どのアドバイザーも驚くことではないが、ETFをミューチュアルファンドと比較した場合の主な利点は、ETFの税効果である。モーニングスター社による新たな調査では、ETFの税効率性とインデックス・ミューチュアル・ファンドの関係を比較している。ETFは分配率が低いことやキャピタル・ゲインが小さいこと、回転率が低いこと、キャピタル・ゲインの繰り延べが可能であることなど、いくつかの理由でより税効率が高い傾向があることが明らかになった。 モーニングスター社のグローバルETFリサーチディレクターのベン・ジョンソン氏と北米パッシブ戦略ディレクターのアレックス・ブライアン氏は「ETFの効率性をミューチュアルファンドと比較すると」のなかで、ETFの効率性の鍵となる2つのソースは戦略と構造であると指摘した。
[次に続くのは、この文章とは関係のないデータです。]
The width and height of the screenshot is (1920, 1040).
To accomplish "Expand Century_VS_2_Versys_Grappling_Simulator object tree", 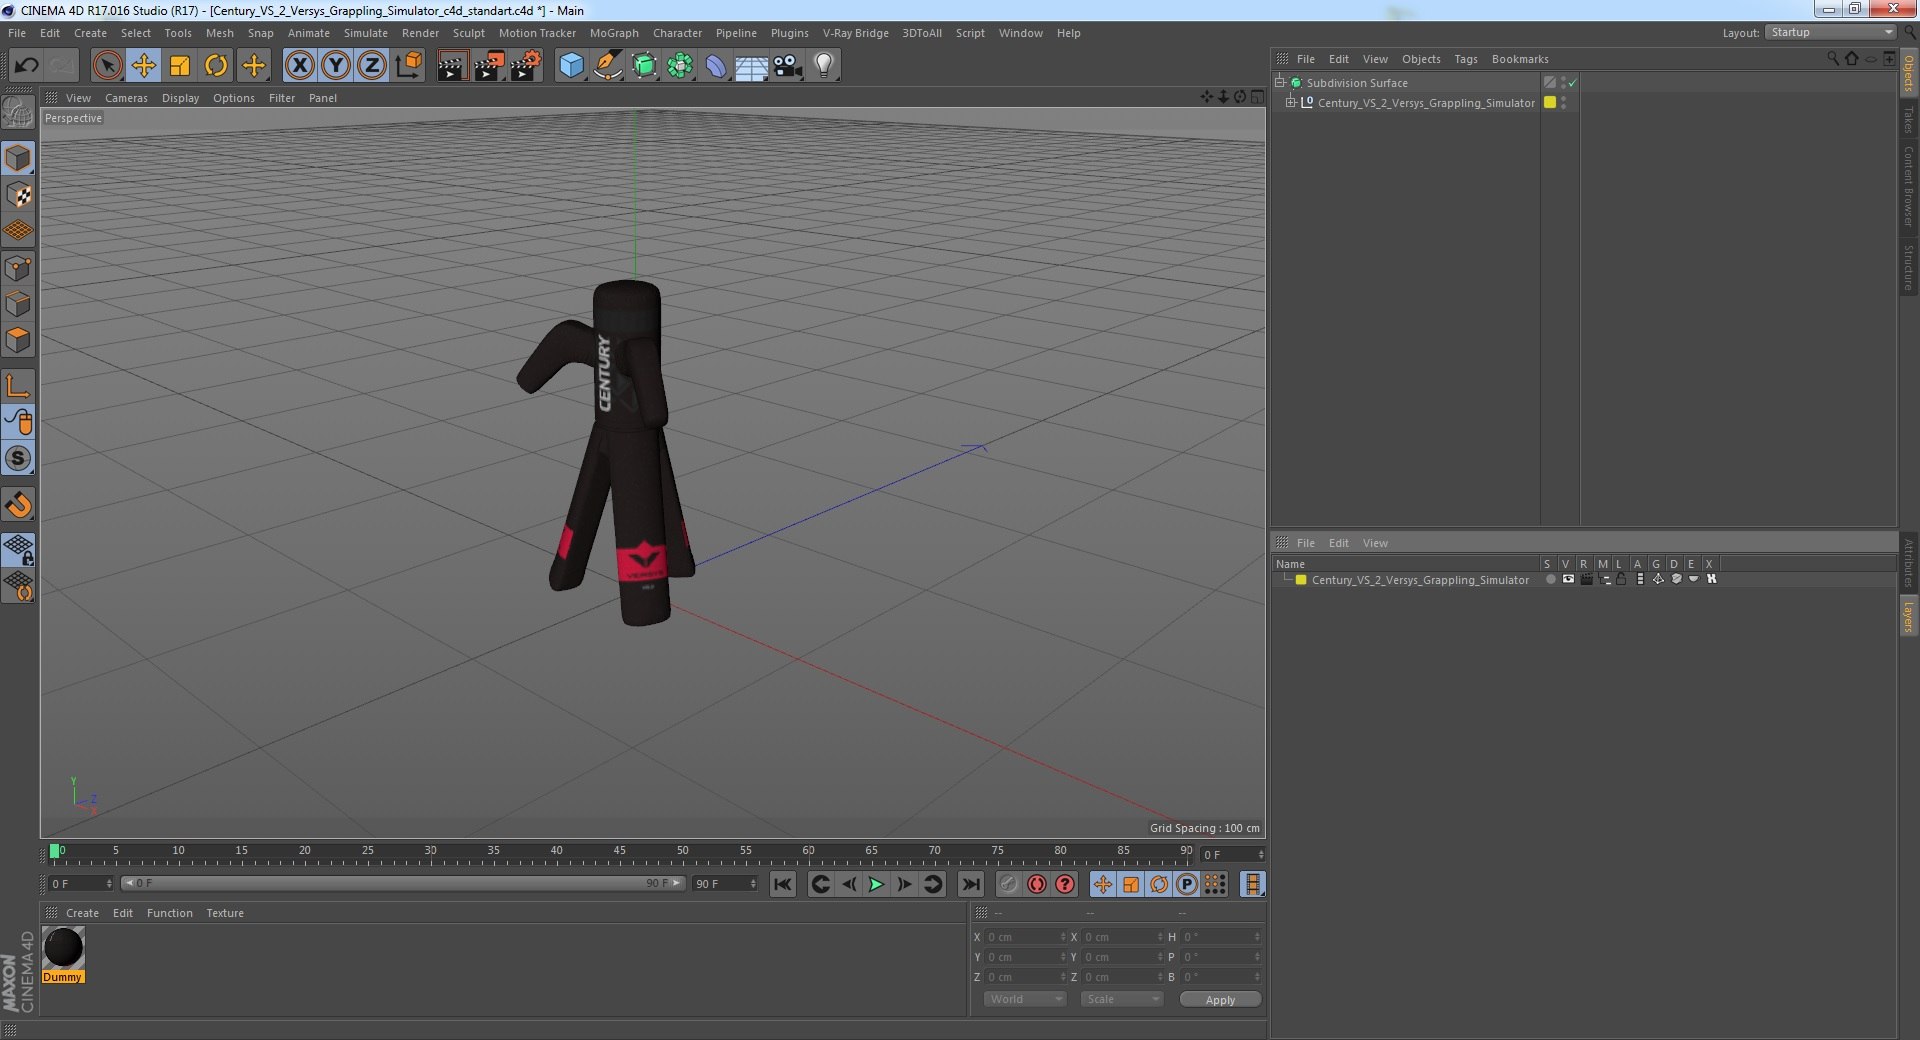I will pyautogui.click(x=1291, y=103).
2019年3月現在、全ETF資産の84%が時価総額加重指数連動型ファンドに投資されている。これらの指数は、積極運用ファンドや時価総額加重のないファンドよりも回転率が低いが、著者らは「回転率が低いと、実現キャピタル・ゲインが減少し、その結果、マネジャーが行うべき分配が減少する傾向があります」と述べている。 この研究によると、過去三年間の時価総額加重インデックスETFの回転率の中央値は17%であったのに対し、時価総額加重パッシブ投資信託は19%であった。この回転率は通常、指数の変化と連動しているため、「購入が少なければ、課税イベントも少なくなるのです」と著者らは述べている。